ガーデンプロ関西・奥谷敏樹さんー外注の職人さんにも、お客さんと同じように大事に接する―上下関係じゃなく、関係性でつながる経営へ【第3話/全3話】
この連載について
この連載「アイデンティティ経営のあゆみ」は、SASIとともに“アイデンティティ経営”(以後ID経営)に取り組む企業の、挑戦や葛藤、変革の道のりを描いた実践の記録です。
「ID経営って何?」という方はこちらの記事をご覧ください
会社紹介

奈良市と京都・城陽市に拠点を構える、外構・庭づくりの設計施工会社「ガーデンプロ関西」。
2022年、奈良市主催のデザイン経営推進事業を通じてSASIと出会い、ID経営の実践をスタート。現在は4年目を迎えています。
「デザインと共に暮らす」をコンセプトに、ライフスタイルや価値観に寄り添ったオーダーメイドの外構・ガーデンを提案。
住まいの“外”を単なる機能ではなく、暮らしの一部として丁寧にデザインすることを大切にしています。
アメリカン、和風、ナチュラル、和モダンなど多彩なテイストに対応し、設計から施工までを一貫してサポート。
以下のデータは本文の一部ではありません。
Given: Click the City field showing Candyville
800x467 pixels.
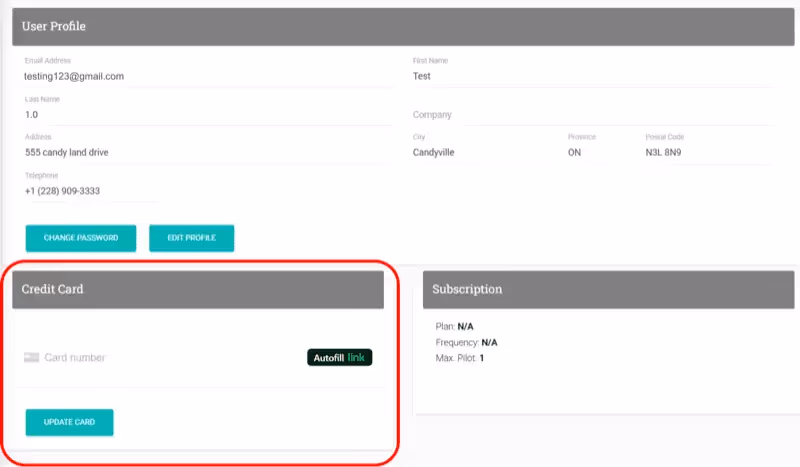Looking at the screenshot, I should (480, 153).
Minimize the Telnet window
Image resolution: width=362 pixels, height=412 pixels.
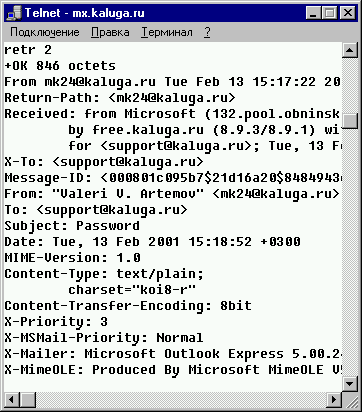(x=313, y=13)
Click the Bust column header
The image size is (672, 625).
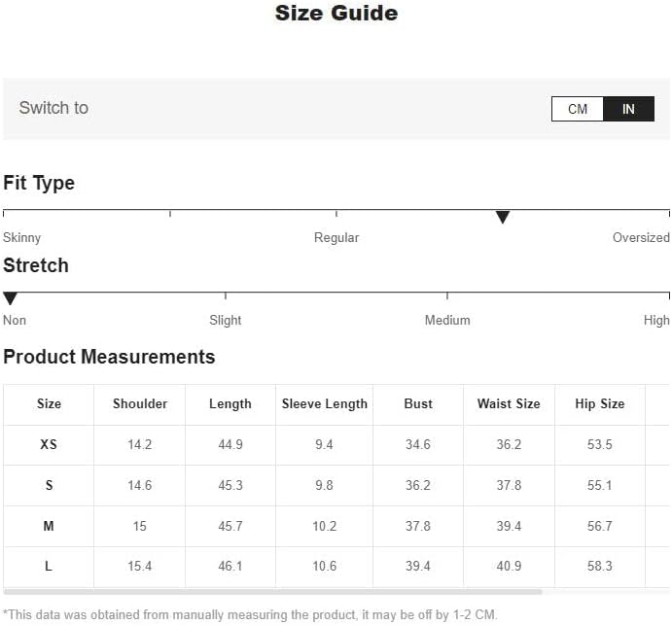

6名の個性豊かなチームで、“心地よさがにじむ外構演出”に取り組んでいます。
ガーデンプロ関西のWebサイトはこちら
前回までのあらすじ
読書会やSASIとの関わりを通じて、
ガーデンプロ関西のチームには“キャラの濃さ”を尊重し、日常の会話や行動でもはぐくむ文化が芽生えてきました。
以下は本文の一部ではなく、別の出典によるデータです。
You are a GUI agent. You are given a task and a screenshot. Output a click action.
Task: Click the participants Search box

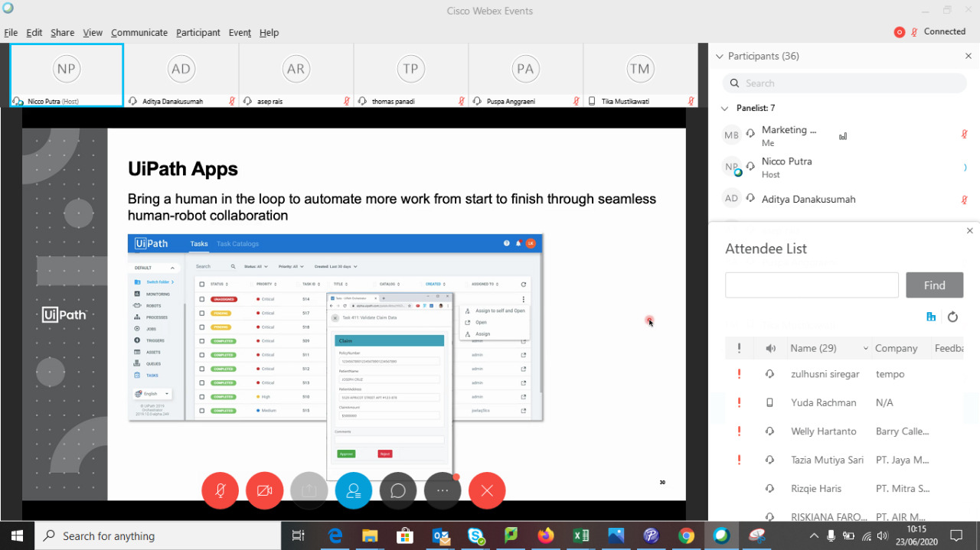[x=844, y=83]
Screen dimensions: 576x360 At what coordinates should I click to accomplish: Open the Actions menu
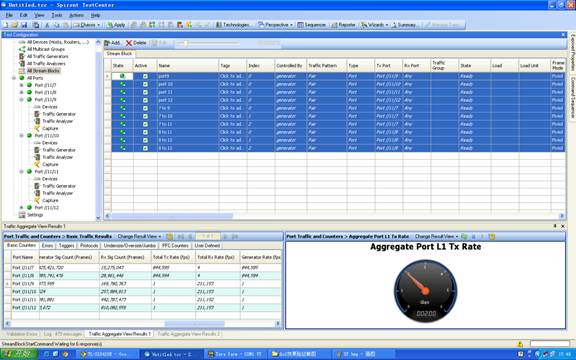(x=76, y=15)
第3話では、その変化の中心にあった、奥谷敏樹さんの“人との向き合い方”をたどります。
信頼できない相手の仕事は、無理して取らなくていい
ちょっとこの人は……って感じる人の仕事は、大口でも取ったらあかん、って話してるんです。
奥谷さんが経営のなかで大切にしているのは、
「友達をつくるように仕事を受ける」という感覚。
トラブルが起きても気持ちよく話し合える相手かどうか。
お金や条件よりも、そこを何より大事にしているといいます。
何かずる賢いとか、横柄とか、こっちがお客やから言うとおりにやれ、みたいな。そういう感覚を持ってる人は、ちょっとやっぱり無理やなって。
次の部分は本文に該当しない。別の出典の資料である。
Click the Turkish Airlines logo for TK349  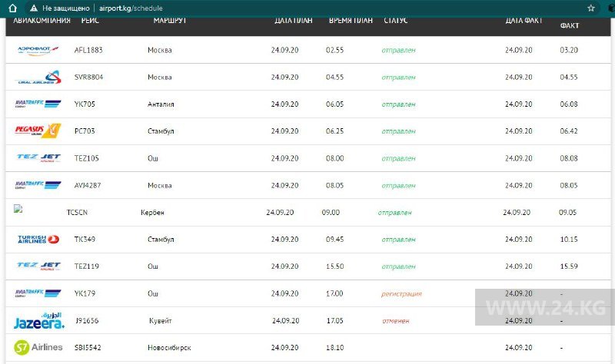coord(38,240)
その姿勢は、社員だけでなく、職人さんや外注先にも一貫しています。
「お客さんと同じように、丁寧に接する」
どんな立場の人に対しても、対等に、誠実に。
ガーデンプロ関西の信頼は、そうして積み重ねられてきました。
“社長”であり、“友達”でもある
妻に昨日も言われましたよ。『またSASIさんとこ行くの?どんだけ仲いいねん』って(笑)
奥谷さんは笑いながらそう話します。
気づけばSASIとの時間が、ただの“取引先”を越えた関係になっていました。

もう友達という感覚なんですよね、ほんまに。
社長になったら、仕事上でそんな関係ってもうできへんと思ってた。でも、できた。
その感覚は、社員との関係にもにじみ始めています。
「ライブあるからラップで出てや」「次の試合、いつなん?」
そんな日常のひとことが、チームの距離感を変えていく。
“業務”でつながるのではなく、“ひと”として関わり合うことの力を、あらためて感じているといいます。
あなたにとって、人生のものさしとは?

最後に、私たちはこんな問いを投げかけました。
「あなたにとって、人生のものさしとは?」
やっぱり嘘つかんこと。朝はちゃんと起きること。挨拶して笑顔で接すること。
すごくシンプルなことですけど、それが一つの基準になってます。
そしてもう一つ。
これから出会う人には、できるだけ優しくありたいし、
その人たちにとって、いい影響を与える存在でありたいなと思ってます。
難しいことは言わない。派手なことはしない。
けれど、目の前の人との関係にだけは、まっすぐでいたい。
敏樹さんの誠実さや素直さが、ガーデンプロ関西という会社の空気を、かたちづくっているのだと感じます。
おわりに
この記事で描いたのは、ID経営の実践から見えたほんの一部です。
ガーデンプロ関西さんは今も、仲間との関係作りや“らしさ”を大切にしながら、オープンで、働きやすく、あたたかい会社づくりを続けています。
キャラの濃いぃチームが、どう育っていくのか。
SASIはこれからも、その変化に寄り添いながら、ともに歩みを重ねていきます。